One of the first things I noticed when I went off testosterone was that I started crying a lot. It wasn’t necessarily bad. Sometimes I cried because I felt grateful. Another very interesting change, at least to me, was that I started getting goosebumps from music like I hadn’t in a very long time. Possibly before I started T. It started happening all the time and it felt really good. Music just became such an emotional, physical experience in a way it hadn’t since I had to/ decided to give up smoking weed and drinking.
I want to reiterate that this is just my experience. I imagine it is different for everyone. A lot of my reactions to estrogen fall in line with gender stereotypes, but that doesn’t mean they do for everybody.
Another thing I’ve noticed is that some of my psychosis can come back when my estrogen is higher. Could be a coincidence, because it’s also happened before on T. But I do notice a pattern that it happens more with estrogen. I started having very paranoid feelings about the safety of our pets and our family. I also started seeing these dark, shadowy shapes all the time. It was scary. Luckily we adjusted my meds and that seemed to take care of it. I was also under a lot of stress with the election and covid.

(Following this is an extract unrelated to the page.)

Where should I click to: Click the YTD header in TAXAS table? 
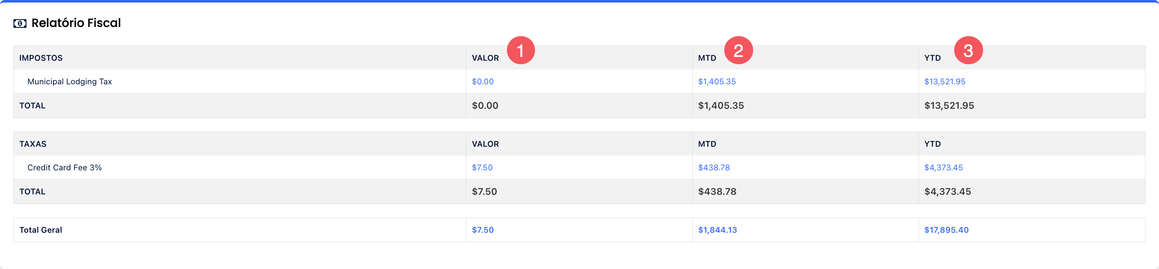932,144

I started feeling a spiritual connection with the moon. I left crystals out under the full moon light to charge them. I built an altar in the pine woods. I’ve been drawn more and more towards the mystical. I really would like to reach out to people who are pagan and learn more about how I can develop my spiritual side and a spiritual community. I’ve been really needing that, and its something that I struggle with. My interests are Celtic paganism, with a queer and anticolonial lens as I connect with my ancestors. I also really like a lot of the teachings of Buddhism. I feel like I need more structure with this.

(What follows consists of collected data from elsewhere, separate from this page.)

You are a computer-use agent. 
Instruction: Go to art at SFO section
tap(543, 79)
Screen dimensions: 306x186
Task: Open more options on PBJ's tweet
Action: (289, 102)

I’ve always loved hard, but it feels even harder with estrogen. Sometimes I just look at Joey, or even just think about him, and I’m overwhelmed. It isn’t just emotionally, but bodily. I will remember a kiss and I literally get weak in the knees and have to rest for a moment to collect myself. It was ridiculous seeming at first, but it actually feel great. I’ve been celibate for mental health reasons for about a year, so I can’t say how estrogen effects my sex life. But I can guess it will enhance it. I feel more in tune with the moment. Of course, this is due to lots of factors, but the hormonal shift is definitely when of them. Waiting for sexual attention isn’t as excruciating, and fantasizing is much more rich.
Now, a story.
On one of my ketamine treatment trips, I imagined all the people in my life as a pride of lions. Thinking of holy cat creatures is a reoccurring theme. I imagined myself, and what kind of lion I would be. I imagined a sort of female lion, with some masculine characteristics (a small tuft of mane). I would have the female responsibilities (except I couldn’t be a hunter so….well, whatever.) I would be attracted to male lions and my partner would love me best of all the female lions in the pack. I wouldn’t get pregnant, but I would be submissive in a consentsual way, and I would be joyfully protected.
I also thought about myself in a “primitive” society, more in tune with nature, and how I would be likely more accepted (well, depends, but play along) as a gender nonconforming person, and how colonialism and christianity was what messed that up. I think I’d be an artist, and also learning the art of healing, with herbs but also spiritually. Including the healing powers of psychedelics.
Anyway, lastly physical. It’s weird to know that I can get pregnant right now, if I wanted. I sometimes have longings for it, believe it or not, or maybe just freezing my eggs. I also have very strong desires to get married. I do not wish to give birth physically, and I know I am not ready. But I NEVER expected to have maternal or even parental instincts in my life. It’s very surprising.
Some more bodily changes: curvy hips. More pronounced bottom. Softer skin. My beard grows slower and lighter, as does the rest of my body hair. Slimmer stomach. Honestly, I’m just thrilled with all of it.
Oh and for the record, I still use he/him/his pronouns most the time and I’ll tell you nicely if that changes.
Ok, I guess this is all about my journey with estrogen for now. Thanks for reading this 3 part series. A lot of this stuff is invisible, and I feel like no one sees me for the real me. It’s a privilege to have the opportunity to be known. Good night.